Dish Network, the Meanest Company in America - aaronbrethorst
http://www.businessweek.com/printer/articles/89174-dish-network-the-meanest-company-in-america
======
zem
this was interesting:

> Over time, Neuman says, he came to realize why former presidents such as
> John Reardon, who lasted less than a year, described Ergen as “pounding
> people into submission.” The hours were long, yes, but it was Ergen’s habit
> of unilaterally making decisions that most irked Neuman.

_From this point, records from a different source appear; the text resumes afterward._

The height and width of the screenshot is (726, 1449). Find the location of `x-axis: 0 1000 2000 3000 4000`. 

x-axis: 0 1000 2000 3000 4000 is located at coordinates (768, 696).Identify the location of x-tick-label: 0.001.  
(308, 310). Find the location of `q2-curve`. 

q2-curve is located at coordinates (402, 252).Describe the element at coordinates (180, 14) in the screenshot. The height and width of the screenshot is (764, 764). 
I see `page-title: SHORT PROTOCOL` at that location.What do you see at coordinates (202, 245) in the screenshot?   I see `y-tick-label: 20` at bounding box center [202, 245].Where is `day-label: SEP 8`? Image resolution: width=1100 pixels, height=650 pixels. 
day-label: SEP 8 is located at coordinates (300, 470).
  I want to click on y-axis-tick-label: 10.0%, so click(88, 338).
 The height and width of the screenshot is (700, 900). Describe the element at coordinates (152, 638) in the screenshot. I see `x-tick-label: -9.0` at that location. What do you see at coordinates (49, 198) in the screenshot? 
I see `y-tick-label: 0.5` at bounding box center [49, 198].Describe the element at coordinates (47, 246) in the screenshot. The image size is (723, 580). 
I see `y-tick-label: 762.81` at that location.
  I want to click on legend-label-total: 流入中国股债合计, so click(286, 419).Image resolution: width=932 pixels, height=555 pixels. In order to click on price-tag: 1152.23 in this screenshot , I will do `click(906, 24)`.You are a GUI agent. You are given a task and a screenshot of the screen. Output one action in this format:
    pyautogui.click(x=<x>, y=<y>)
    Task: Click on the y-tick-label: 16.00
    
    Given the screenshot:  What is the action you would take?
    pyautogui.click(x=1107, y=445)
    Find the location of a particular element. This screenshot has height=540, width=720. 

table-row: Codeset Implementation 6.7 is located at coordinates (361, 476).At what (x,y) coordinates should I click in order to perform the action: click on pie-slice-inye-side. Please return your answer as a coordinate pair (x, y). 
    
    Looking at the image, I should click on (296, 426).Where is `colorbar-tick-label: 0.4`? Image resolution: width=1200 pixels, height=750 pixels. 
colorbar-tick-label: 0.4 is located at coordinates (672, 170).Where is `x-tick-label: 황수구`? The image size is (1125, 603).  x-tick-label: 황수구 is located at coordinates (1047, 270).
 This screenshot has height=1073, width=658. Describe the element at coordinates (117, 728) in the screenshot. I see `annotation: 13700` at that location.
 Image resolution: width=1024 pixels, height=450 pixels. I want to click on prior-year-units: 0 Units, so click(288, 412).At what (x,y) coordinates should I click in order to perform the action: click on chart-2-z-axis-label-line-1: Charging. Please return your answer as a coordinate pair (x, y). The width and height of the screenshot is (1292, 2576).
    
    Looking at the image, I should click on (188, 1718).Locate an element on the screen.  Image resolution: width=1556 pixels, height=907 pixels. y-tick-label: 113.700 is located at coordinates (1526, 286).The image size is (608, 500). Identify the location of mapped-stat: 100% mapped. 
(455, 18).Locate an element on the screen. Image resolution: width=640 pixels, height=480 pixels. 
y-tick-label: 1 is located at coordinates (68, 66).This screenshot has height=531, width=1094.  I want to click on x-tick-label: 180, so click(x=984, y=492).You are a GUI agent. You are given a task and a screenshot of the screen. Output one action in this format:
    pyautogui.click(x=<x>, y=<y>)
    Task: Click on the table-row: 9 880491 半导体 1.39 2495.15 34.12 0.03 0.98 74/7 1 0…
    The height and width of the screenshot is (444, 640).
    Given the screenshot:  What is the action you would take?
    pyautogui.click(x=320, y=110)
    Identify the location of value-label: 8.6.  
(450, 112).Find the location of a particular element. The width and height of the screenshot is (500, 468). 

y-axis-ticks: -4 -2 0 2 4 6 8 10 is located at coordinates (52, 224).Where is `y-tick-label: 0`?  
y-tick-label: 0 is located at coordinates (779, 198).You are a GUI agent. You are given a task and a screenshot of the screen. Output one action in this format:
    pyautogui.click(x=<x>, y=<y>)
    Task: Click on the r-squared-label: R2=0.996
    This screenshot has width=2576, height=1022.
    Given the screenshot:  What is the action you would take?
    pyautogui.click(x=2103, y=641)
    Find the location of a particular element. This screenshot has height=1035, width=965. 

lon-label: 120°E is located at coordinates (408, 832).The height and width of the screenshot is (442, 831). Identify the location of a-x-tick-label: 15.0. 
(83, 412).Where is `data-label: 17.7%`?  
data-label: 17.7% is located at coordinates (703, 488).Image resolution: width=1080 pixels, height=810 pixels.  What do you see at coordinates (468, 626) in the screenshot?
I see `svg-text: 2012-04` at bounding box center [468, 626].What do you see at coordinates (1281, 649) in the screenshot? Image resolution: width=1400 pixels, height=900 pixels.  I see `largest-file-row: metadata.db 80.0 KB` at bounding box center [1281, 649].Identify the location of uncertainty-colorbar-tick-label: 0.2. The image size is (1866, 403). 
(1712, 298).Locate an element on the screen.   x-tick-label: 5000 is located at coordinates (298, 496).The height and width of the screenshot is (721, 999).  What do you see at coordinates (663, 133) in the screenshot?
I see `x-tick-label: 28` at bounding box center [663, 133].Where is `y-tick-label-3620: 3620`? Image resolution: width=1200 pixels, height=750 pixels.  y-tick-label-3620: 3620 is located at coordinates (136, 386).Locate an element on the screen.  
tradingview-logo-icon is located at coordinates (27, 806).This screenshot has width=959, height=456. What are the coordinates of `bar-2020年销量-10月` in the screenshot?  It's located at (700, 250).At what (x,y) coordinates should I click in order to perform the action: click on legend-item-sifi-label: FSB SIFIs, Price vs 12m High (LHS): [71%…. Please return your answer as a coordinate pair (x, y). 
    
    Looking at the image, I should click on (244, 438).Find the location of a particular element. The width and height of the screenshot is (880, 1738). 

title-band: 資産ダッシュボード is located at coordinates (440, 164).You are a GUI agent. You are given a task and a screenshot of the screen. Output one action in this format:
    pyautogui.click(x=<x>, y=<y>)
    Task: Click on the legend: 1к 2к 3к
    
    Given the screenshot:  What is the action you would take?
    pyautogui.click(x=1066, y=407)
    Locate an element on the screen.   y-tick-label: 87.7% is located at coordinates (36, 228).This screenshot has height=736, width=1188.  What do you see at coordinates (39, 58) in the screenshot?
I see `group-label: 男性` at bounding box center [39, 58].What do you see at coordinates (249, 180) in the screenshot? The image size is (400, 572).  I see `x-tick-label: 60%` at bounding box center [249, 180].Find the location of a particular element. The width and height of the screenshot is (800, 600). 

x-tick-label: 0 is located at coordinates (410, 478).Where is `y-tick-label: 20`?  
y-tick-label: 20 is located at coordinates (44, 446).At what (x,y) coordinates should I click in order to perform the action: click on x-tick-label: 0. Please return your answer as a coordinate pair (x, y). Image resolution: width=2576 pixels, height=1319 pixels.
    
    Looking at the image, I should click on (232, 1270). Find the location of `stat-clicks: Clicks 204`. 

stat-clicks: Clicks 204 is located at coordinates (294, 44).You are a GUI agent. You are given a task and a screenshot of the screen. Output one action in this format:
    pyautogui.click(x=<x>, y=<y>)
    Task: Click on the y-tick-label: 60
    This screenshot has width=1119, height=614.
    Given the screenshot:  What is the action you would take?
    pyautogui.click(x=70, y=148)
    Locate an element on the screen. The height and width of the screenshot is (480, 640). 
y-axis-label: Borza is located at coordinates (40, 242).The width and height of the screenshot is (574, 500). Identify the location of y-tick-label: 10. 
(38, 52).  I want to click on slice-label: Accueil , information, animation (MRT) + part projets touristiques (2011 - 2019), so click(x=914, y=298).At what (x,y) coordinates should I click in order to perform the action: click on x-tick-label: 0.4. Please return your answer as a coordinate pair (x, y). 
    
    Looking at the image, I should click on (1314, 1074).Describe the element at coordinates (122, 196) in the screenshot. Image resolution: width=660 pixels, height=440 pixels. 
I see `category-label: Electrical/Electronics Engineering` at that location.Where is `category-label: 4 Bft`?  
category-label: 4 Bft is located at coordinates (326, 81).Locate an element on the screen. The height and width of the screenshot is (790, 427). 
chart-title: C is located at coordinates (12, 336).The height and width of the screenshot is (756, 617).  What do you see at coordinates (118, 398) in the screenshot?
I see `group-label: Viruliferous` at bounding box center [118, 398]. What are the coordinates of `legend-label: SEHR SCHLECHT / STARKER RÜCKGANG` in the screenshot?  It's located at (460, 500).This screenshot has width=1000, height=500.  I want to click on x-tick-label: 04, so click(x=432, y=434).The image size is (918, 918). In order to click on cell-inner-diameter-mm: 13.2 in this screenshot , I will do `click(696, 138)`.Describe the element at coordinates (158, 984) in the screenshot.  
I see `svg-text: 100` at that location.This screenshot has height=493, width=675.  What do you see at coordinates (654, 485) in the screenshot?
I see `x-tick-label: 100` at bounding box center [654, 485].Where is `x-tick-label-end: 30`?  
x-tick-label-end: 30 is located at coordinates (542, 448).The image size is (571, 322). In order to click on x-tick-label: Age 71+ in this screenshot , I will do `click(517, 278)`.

> Although Dish had more than 100 people employed in its marketing department
> and reams of customer data to analyze, when it came time to figure out how
> much it was going to charge for satellite service, Ergen went into his
> office and came up with the final number alone. “It would be like the CEO of
> Kraft (KRFT) getting up in the morning and determining how much they were
> going to charge at retail for 12 slices of American cheese,” says Neuman.
> “It wasn’t that he didn’t invite input or share his thought process, because
> he did both. It’s just that he’d had his hands on the wheel for so long that
> he trusted his own judgment the best.”

> What made it worse, Neuman says, is that Ergen was almost always right.
> Eight months after accepting the job, Neuman resigned.

------
rhokstar
Funny read!

------
notdrunkatall
The idea of creating a website where employees could go to rate their employer
came to me out of the blue not too long ago, and I filed it away as something
I could make once I finally taught myself how to program. Turns out it already
exists, and is going strong. Good idea, a little late. I really need to get on
the ball...